French Olympic medalist Laure Manaudou celebrated her 28th birthday today with the release of her autobiography, “Entre les lignes,” which is a nice play on words mixing the ideas of “reading between the lines” and “swimming between the (lane) lines.”
From the interviews she has done with French television and print media, it would seem that in her book, Manaudou has been able to talk with real candor about her swimming career, the choices she made, and what she learned. To begin with, she states quite clearly that she never liked to swim. It was almost an accident that she wound up in the sport. What drove her was the love of winning –and later on, an “addiction to the podium” –and that motivated her to put in the hours training.
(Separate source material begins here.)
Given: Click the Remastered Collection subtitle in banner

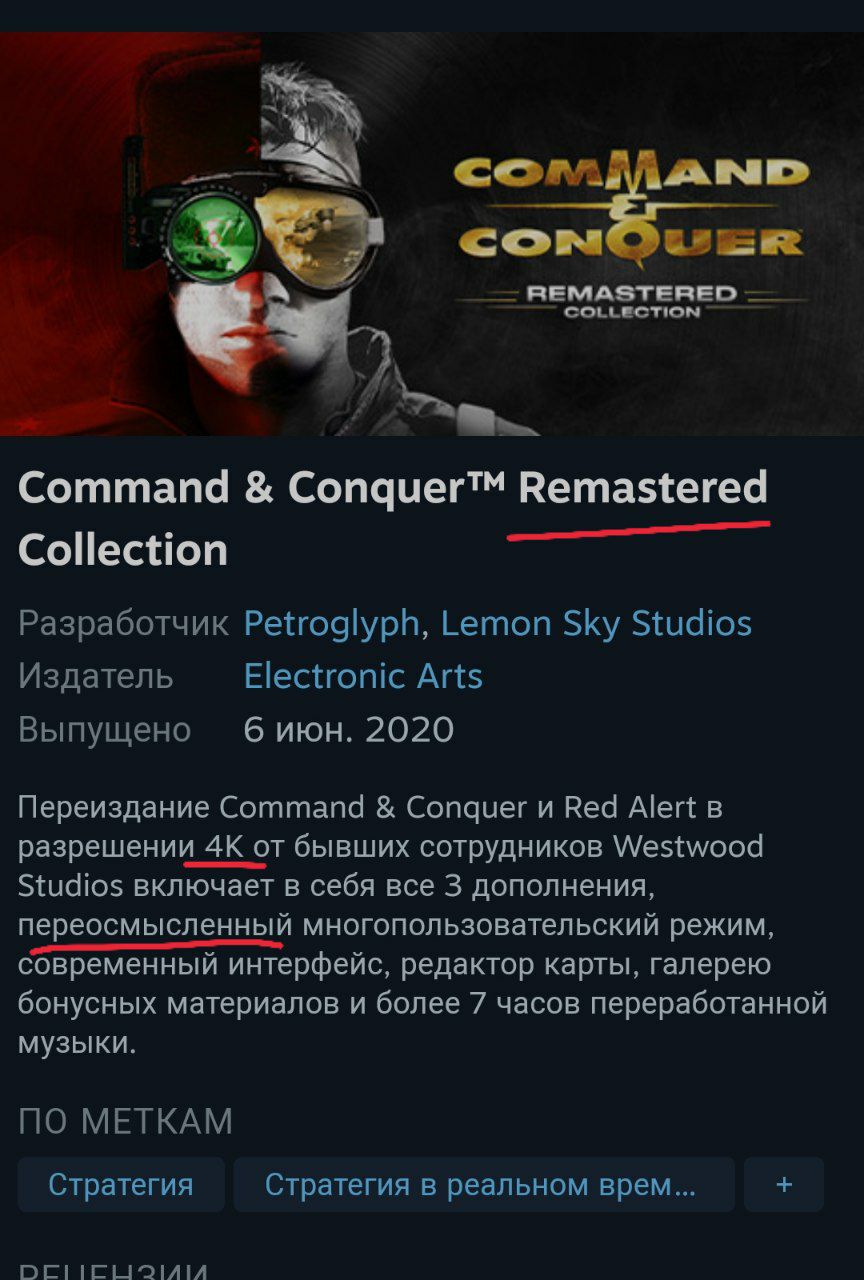Looking at the screenshot, I should pos(631,302).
She talks about her years with Philippe Lucas, the flamboyant coach whose intractable training methods were exactly what the 14-year-old Manaudou needed at that stage of her career. When she first joined him in Melun she had never done a morning practice and the look and smell of the pool at 5:15 am wasn’t very appealing. She admits she wouldn’t have done it on her own; Lucas pushed her, he yelled, he cajoled, but to her credit she responded. “Deep down, I knew that’s what I needed,” she admits.
The formula worked, because at 17 Manaudou won Olympic gold in the 400m free at the 2004 Games in Athens. It was the first gold medal for a French swimmer since Jean Boiteux had won in 1952 at Helsinki. The more she won the more she wanted to win, and the superbly talented Manaudou stayed among the world’s best for several years.
It’s not surprising to learn Manaudou is driven by passion. It takes passion to get to, and stay at, the top of one’s sport. But as Manaudou recounts her life, passion also got in the way of sound decision-making. She admits she shouldn’t have left Lucas in 2007 and followed Italian swimmer Luca Marin to Italy. It proved to be the beginning of the end of her career in the pool.
Manaudou spent a year in the US with then-companion Frederick Bousquet when he trained at Auburn. After the birth of their daughter, Manon, Manoudou trained there too, and eventually made the 2012 French Olympic team in the 100m and 200m back, as well as the medley relay.
Manaudou retired definitively from swimming in January 2013. She says she hasn’t put her toes in the water since, and doesn’t miss it at all. When asked what she does miss, she answers, “the ready room.” She says she loved the calm of the ready room, and the fact that no one besides the competitors was there. She describes placing herself deliberately across from the “favorite,” crossing her arms, and staring her down.
Since her retirement, Manaudou has launched a line of swimwear, appeared in numerous television programs, and now written an autobiography. But her most fulfilling job is being a full-time mother to Manon.
SwimSwam wishes a happy birthday to Laure Manaudou. Bon anniversaire et bonne lecture.